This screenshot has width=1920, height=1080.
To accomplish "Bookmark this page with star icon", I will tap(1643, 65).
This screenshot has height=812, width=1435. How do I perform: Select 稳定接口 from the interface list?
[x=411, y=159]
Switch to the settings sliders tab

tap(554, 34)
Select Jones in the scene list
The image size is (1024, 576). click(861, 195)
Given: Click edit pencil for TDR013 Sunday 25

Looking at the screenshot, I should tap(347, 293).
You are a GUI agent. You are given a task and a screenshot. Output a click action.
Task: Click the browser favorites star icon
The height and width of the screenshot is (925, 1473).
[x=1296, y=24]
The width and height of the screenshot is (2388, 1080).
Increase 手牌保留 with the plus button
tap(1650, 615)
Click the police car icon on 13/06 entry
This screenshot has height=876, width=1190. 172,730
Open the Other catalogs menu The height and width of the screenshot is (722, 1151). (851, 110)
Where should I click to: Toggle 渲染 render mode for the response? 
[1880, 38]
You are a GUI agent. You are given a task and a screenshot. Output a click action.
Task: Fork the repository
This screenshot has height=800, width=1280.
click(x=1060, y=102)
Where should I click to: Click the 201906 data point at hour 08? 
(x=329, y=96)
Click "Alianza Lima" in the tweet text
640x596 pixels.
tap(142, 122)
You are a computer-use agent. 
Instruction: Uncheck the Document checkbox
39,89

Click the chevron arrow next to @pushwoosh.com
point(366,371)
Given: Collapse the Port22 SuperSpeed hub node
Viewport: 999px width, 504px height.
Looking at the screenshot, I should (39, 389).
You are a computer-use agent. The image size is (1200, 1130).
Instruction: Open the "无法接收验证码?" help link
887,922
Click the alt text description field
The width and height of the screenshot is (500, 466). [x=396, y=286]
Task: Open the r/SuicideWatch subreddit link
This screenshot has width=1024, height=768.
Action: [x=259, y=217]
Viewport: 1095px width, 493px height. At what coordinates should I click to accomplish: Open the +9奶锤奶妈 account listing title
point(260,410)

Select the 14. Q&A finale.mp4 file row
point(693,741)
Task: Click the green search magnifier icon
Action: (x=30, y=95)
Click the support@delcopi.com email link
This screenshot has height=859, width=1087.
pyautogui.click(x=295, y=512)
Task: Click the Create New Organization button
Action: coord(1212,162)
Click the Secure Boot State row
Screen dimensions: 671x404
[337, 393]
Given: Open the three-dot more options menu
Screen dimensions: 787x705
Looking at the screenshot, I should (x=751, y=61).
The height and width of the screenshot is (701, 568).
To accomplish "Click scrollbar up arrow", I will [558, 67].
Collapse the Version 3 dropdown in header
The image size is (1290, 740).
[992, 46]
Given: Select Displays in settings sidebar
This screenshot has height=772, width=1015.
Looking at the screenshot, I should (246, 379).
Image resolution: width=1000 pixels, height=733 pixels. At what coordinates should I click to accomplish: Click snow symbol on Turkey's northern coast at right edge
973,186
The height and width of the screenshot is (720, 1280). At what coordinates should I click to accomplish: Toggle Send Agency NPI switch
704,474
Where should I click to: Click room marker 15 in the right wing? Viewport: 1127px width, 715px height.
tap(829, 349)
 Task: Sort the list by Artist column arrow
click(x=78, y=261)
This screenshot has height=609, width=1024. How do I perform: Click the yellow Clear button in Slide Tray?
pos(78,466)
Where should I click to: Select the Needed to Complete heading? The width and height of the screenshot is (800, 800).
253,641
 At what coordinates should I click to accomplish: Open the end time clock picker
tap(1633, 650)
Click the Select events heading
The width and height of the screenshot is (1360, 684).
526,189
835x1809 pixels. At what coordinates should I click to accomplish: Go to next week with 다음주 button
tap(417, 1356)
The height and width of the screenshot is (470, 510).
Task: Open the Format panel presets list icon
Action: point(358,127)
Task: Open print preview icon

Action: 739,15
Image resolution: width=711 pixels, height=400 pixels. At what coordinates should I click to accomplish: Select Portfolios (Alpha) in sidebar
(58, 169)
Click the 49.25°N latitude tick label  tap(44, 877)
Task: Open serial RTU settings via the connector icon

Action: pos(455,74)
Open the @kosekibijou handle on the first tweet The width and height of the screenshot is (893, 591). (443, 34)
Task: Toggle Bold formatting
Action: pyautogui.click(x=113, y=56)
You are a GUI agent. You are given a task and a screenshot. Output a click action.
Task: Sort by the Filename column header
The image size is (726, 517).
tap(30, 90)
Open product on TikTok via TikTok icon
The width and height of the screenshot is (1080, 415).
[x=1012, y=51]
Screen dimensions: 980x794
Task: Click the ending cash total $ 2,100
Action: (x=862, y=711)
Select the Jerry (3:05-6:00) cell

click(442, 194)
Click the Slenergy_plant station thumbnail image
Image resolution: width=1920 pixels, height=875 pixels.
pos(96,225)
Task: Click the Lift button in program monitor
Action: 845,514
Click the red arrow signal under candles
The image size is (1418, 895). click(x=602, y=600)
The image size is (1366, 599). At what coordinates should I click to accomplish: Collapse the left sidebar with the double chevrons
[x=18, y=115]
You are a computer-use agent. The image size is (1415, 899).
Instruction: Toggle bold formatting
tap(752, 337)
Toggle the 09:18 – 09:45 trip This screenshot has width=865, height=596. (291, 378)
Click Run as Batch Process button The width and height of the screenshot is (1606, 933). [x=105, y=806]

————————

• _TASK_: Copy every line of the material in which the word "star" occurs.

• _YOUR RESPONSE_:
To accomplish "Bookmark this page with star icon", I will tap(1643, 65).
Task: Click the browser favorites star icon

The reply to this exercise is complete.